This happened a while back, but the event resurfaced in a recent conversation.
My friend and I used to be in a relationship but are just good friends now. When we were together, I had a key to his place. Sometimes I’d stay over late and leave around 2 am to sleep at my place. One day, at around 2 am, I thought it’d be funny to take his Costco haul he’d gotten that day. I’d take it home, he’d wake up to find his fridge almost empty, he’d know it was me and call me, and I’d bring it back and restock everything. I live ten minutes away, so even if he was hungry, I figured I’d be back quick enough with his food. It was a harmless prank, or so I thought. I thought it was funny imagining him opening up his fridge in the morning, confused to find just his usual eggs and milk and not his recently purchased pounds of meats and cheeses.
He called me around 7 am fuming.
Him: "You disrespected the trust I have in giving you keys to my place. It’s breaking a boundary. Your prank wasn’t funny – you stole my food. That’s my food, and I paid $200 for it. Your prank makes me look stupid. It makes me the butt of the joke. It’s disrespectful."
Me: "I didn’t steal your food. I was going to bring it back and restock everything once you realized. I thought it was a harmless prank because you literally don’t get hurt in any way."
Him: "I know you weren’t going to actually keep any of my food. I know you were going to come back and restock my fridge. My point still stands."
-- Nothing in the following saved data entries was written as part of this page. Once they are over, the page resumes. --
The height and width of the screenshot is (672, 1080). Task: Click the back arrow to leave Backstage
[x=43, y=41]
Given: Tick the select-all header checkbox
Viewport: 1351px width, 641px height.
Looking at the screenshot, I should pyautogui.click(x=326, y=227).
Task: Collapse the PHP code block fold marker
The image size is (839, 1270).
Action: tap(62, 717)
So I came back with his food and restocked everything, as promised. I apologized for hurting him in any way, but I honestly didn’t understand why he overreacted. I still don’t. It’s been about a year since that happened. We’re good friends now. We talked on the phone the other day, and the prank came up, and I laughed at how stupid it all was. He instantly got serious and repeated again that it’s not funny at all, it’s really disrespectful, etc. It kind of ruined the tone of the conversation. Is he overreacting and being too sensitive, or am I just not understanding? AITA for "stealing" his groceries as a prank?
It’s not about the groceries. It’s about how you made him feel when he thought you’d broken his trust when he gave you keys to his home and let you stay there. It may not have been a real betrayal but the feelings were real. Also, weird prank to empty someone’s fridge and then just leave.
I fear you do not know what a prank is supposed to be.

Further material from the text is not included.